この foreignfetch イベントが今回の要である。

install イベントで指定した origin (ここでは全オリジン) から、 scope の範囲にあるリクエストをハンドルできる。

先ほどの 1st Party Service Worker がキャッシュしていなかった乱数のリクエストを、実際に fetch した時、二段目としてこの 3rd Party Service Worker に渡ってくる。 Origin と Scope が対象範囲であるこのリクエストは foreginfetch イベントを発火する。

実際に fetch を発行し、失敗した Service Worker は、フォールバックとして乱数を JS で生成しそれを返す。

これにより、 1st Party の Service Worker は fetch が成功したかのように挙動するのである。

foreign-fetch によるサービス間連携

この 3rd Party Service Worker は、ページに紐づいている訳ではなく、イメージとしては API に紐づいている。

例えば、今回は labs.jxck.io から fetch していたが、別のオリジン/ページから同じ API を fetch しても、 Origin/Scope が範囲内であれば、同じ 3rd Party Service Worker が起動して処理を行う。

つまり、 3rd Party Service Worker は異なる 1st Party Service Worker 間で共有されるのだ。

これはかつて同じオリジンのキャッシュが別ページ間で使い回される CDN の利点のように、別のページで既に登録されている 3rd Party Service Worker はそのまま使いまわせることを意味し、例えば font のような大きいアセットファイルのキャッシュなども、ページ間で使いまわすことができるということを意味する。

使い回せるのはキャッシュだけではない。

例えばコメント投稿の API を通じて、あるページで投稿されたコメントデータを、瞬時に別のページで表示できるようなる。

サービス連携のような使い方が可能になるのだ。

Micro Service Workers

1st Party Service Worker で全ての処理を行う必要があったモデルには、かなり無理があった。

3rd Party が持つロジックを全て適切に 1st Party 内に実装するのは難しいし、そもそも 1st Party が必ずそれを行うことを前提とするのは非現実的だ。

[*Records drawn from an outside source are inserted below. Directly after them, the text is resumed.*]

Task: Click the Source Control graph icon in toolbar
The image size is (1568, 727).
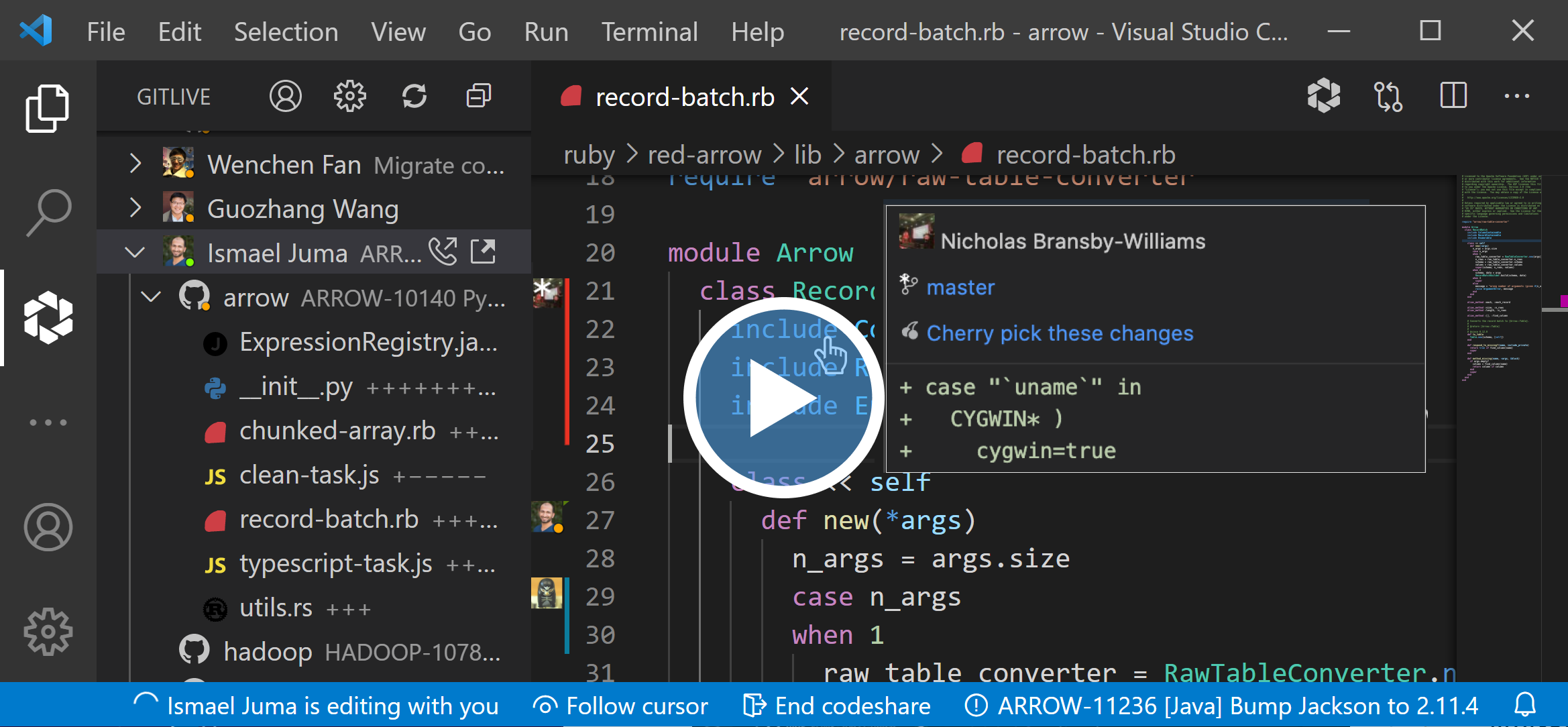Action: click(1390, 97)
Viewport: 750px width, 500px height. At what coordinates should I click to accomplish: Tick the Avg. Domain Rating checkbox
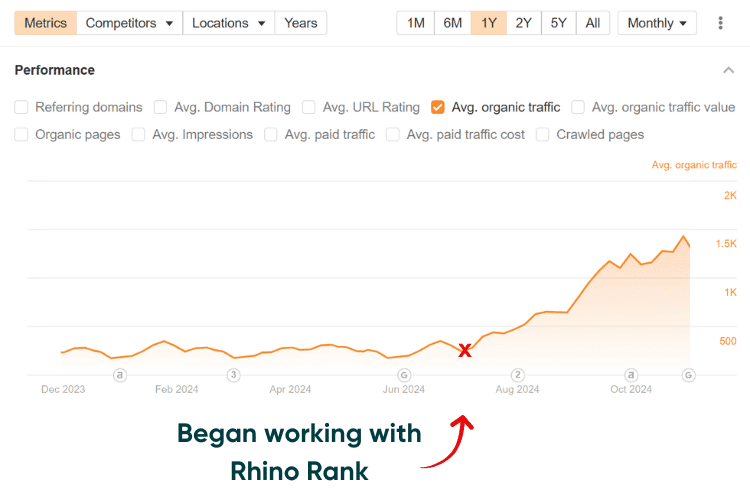coord(161,107)
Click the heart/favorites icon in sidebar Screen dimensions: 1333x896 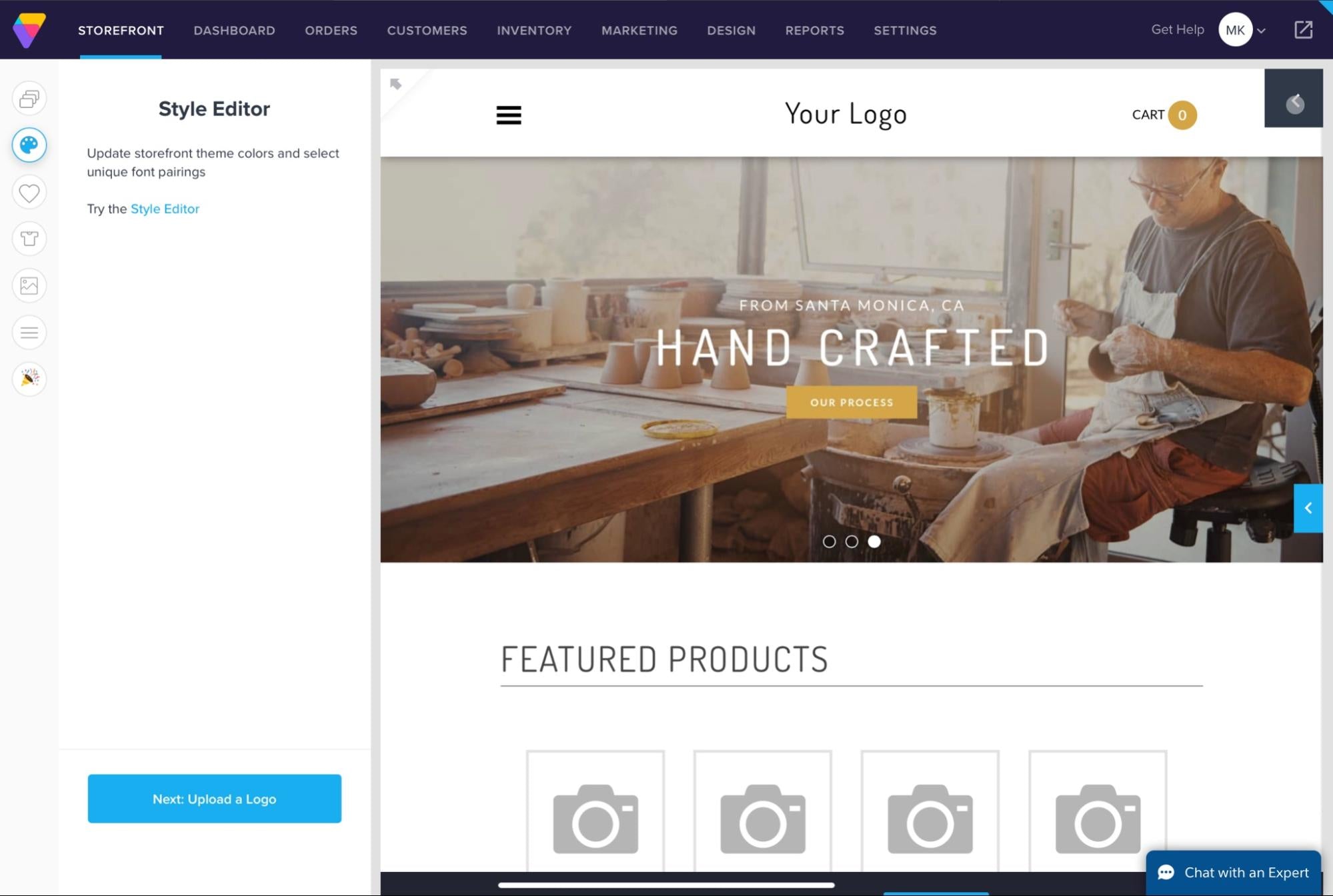pyautogui.click(x=28, y=191)
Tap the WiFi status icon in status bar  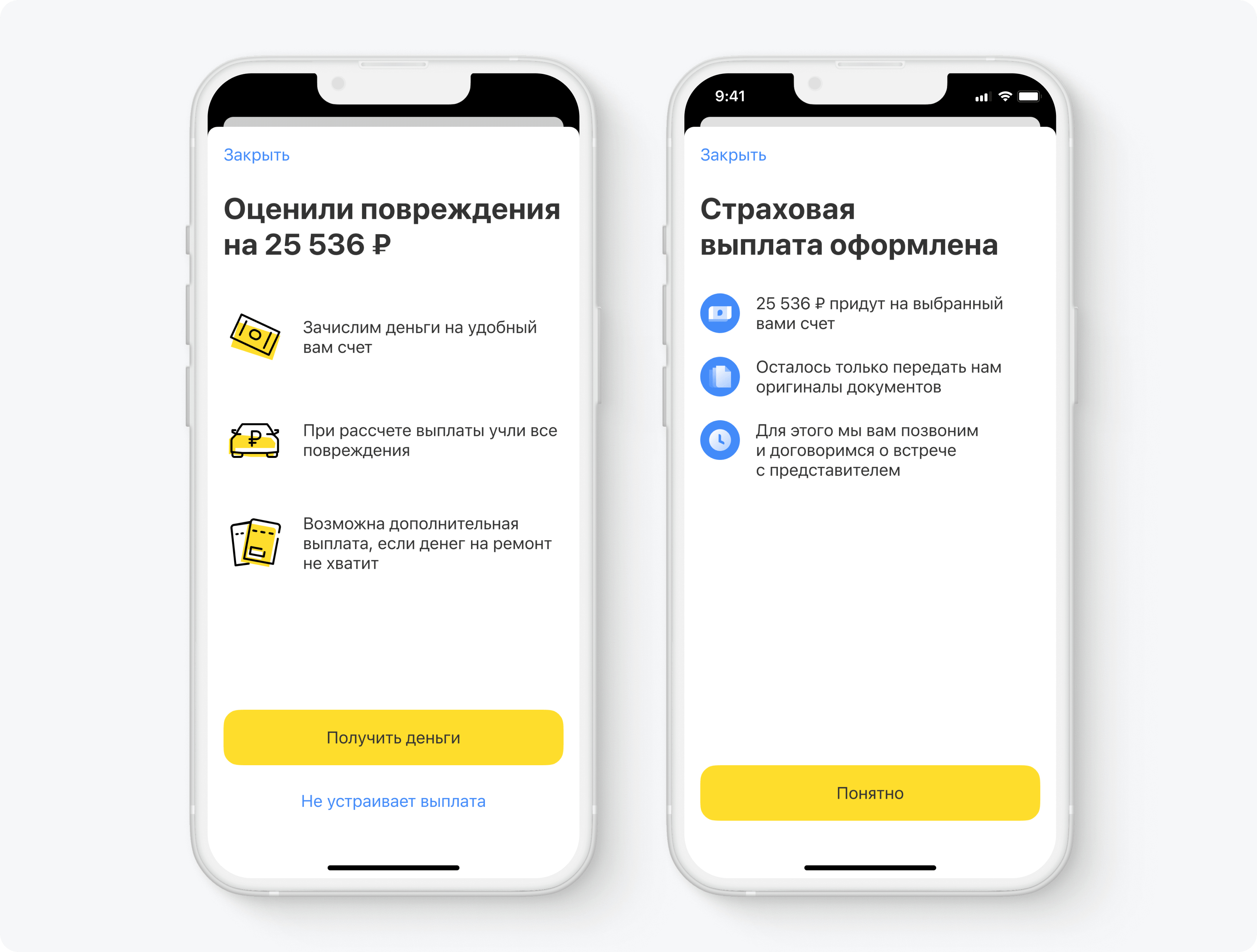(x=1002, y=97)
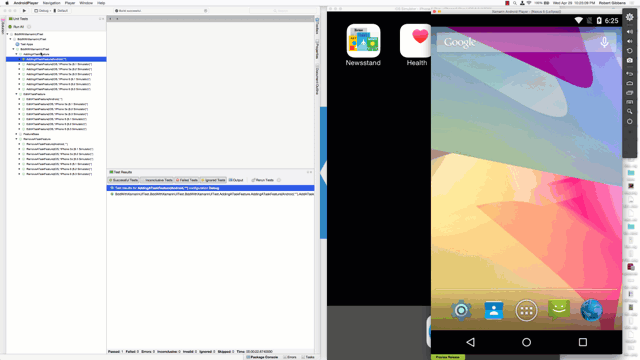640x360 pixels.
Task: Collapse the EditATaskFeature tree node
Action: click(x=17, y=94)
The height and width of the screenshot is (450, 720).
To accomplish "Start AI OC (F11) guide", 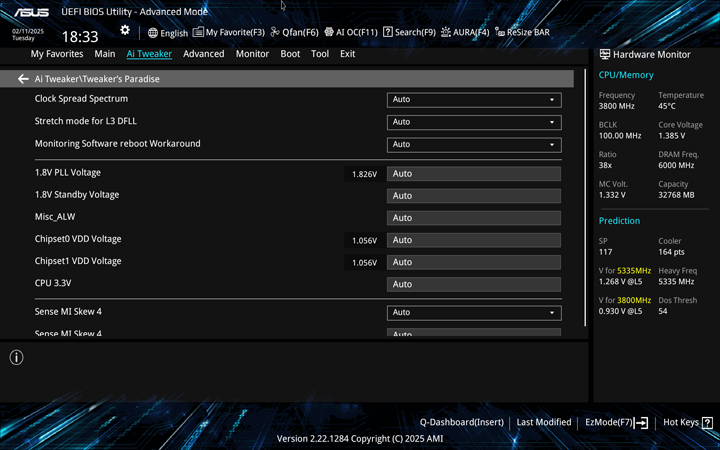I will point(350,32).
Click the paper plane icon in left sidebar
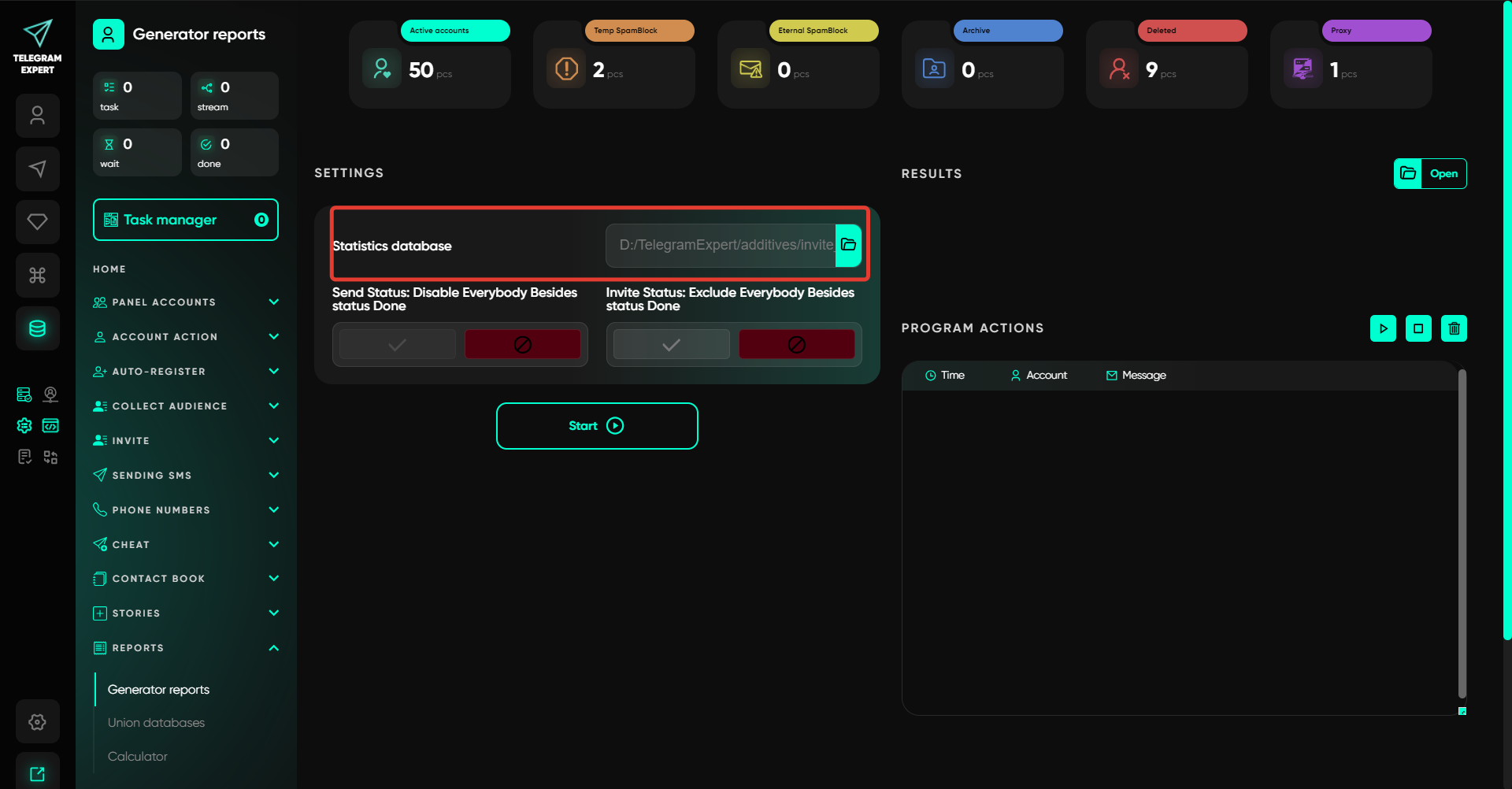Screen dimensions: 1512x789 tap(37, 169)
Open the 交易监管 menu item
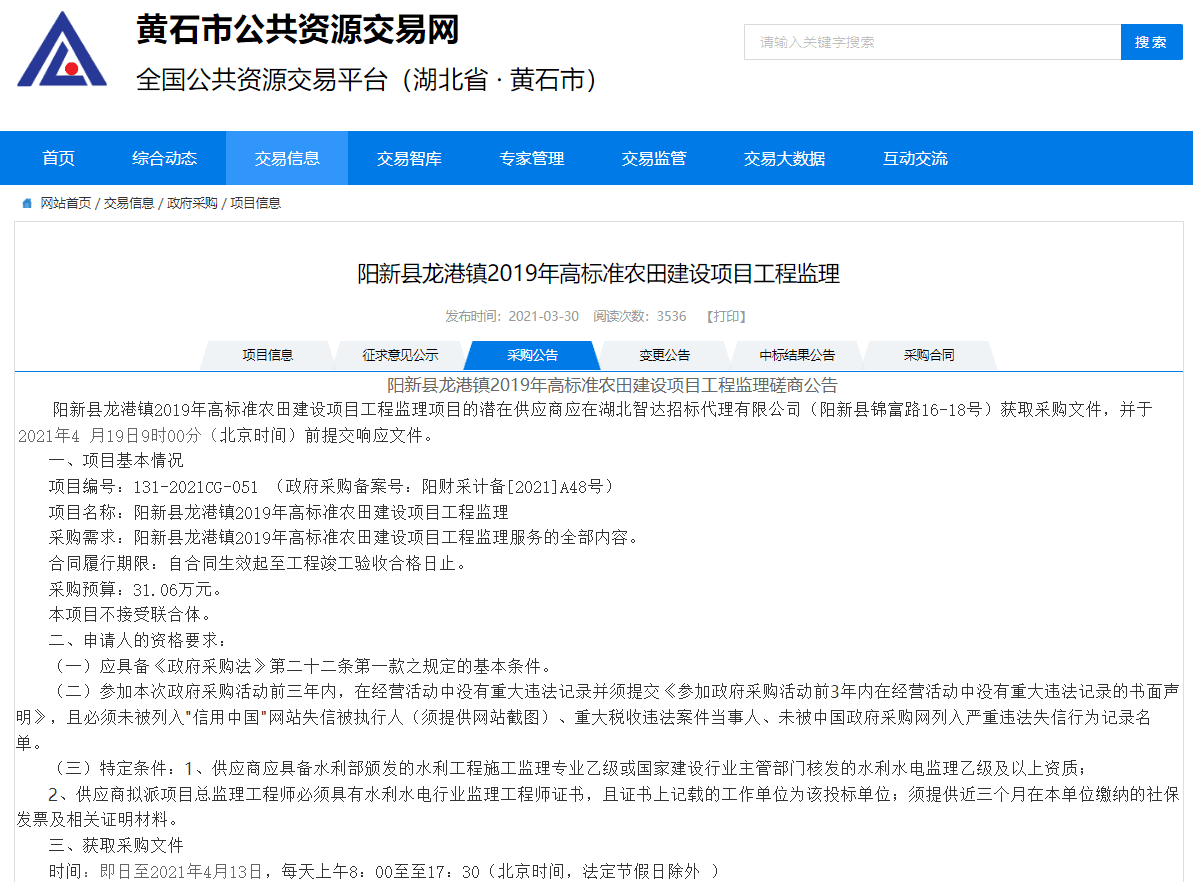This screenshot has height=882, width=1193. pos(654,158)
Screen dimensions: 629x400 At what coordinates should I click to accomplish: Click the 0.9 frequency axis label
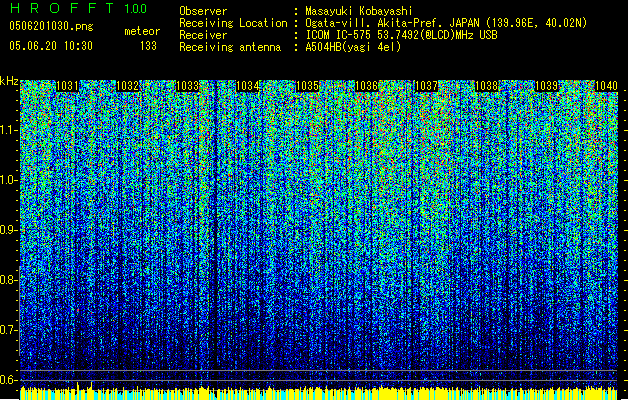click(x=9, y=229)
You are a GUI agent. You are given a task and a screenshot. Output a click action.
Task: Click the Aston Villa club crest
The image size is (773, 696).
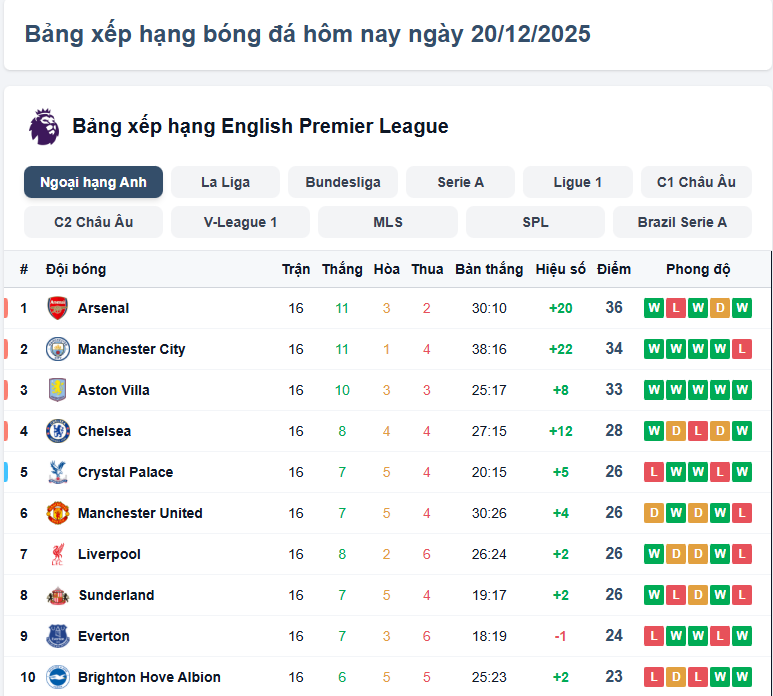pos(57,390)
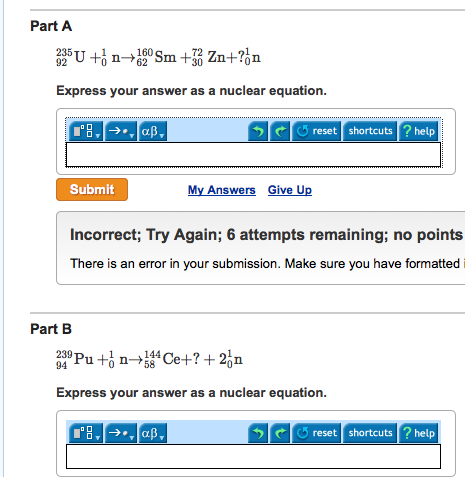Open help for Part B editor

pyautogui.click(x=419, y=433)
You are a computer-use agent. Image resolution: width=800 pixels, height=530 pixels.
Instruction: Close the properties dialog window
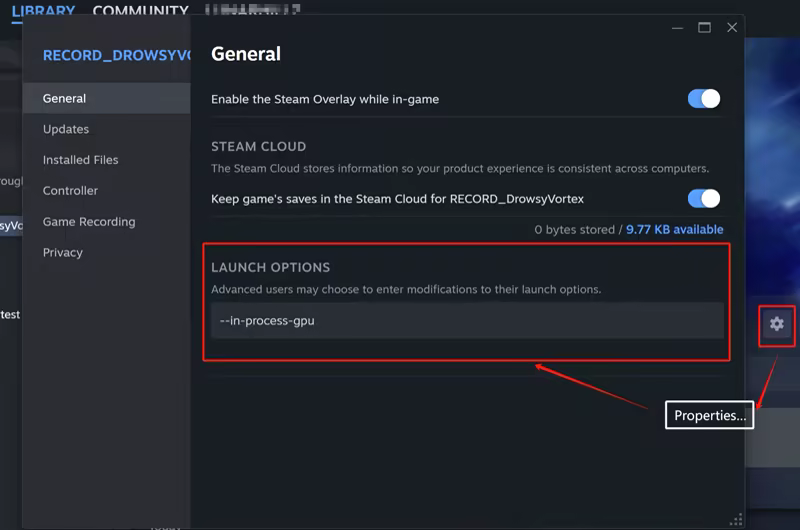[732, 28]
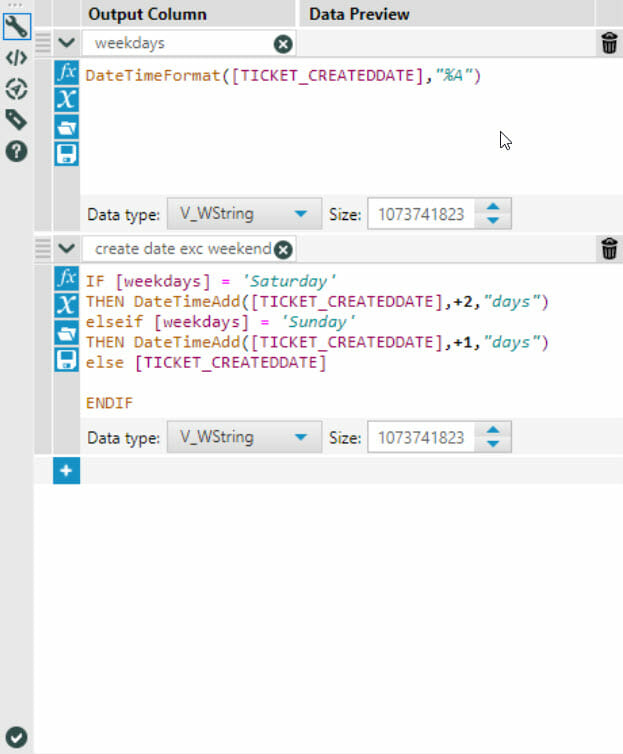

3rd Party が API に Service Worker を含めて提供し、それが 1st Party から見れば透過的に動作するのは非常に自然かつ妥当であると言える。

それだけでなく、 3rd Party Service Worker が 1st Party とは別に同時に起動できるのは、これまでの Service Worker がページに対して必ず 1 つだけしか起動できなかった制限を大きく解消する。

Service Worker をレイヤリングすることで、ロジックを分割し、凝集度を高めることができる。

責務の分離を促すことは、 Service Worker の鬼門であるアップデートの負荷を下げることに繋がる。

また、この 3rd Party API を使うことで、サービス間の連携が行えることは、さらに可能性を広げるだろう。

Micro Services に分割されたそれぞれの API は、対応する Service Worker を合わせて提供することで、オフライン対応のみならず、 1st Party に委ねていた幅広いユースケースへの対応を、取り戻すことができる。

foreign-fetch

foreign-fetch は現状まだ Origin-Trials の対象であるが、 Trials を外れれば、今後各 API が Service Worker を提供するのが一般的になっていく可能性がある。

また Microservices 化を進める 1 つの Organization の中の複数の Service も、 foreign-fetch を用いたもろもろの連携が視野に入ってくると、 JSON API までにとどまりがちだった Service の定義がもう少し広がるかもしれない。

デバッグなどが難しいという問題があるが、本ブログでも積極的に導入し知見を貯めていきたい。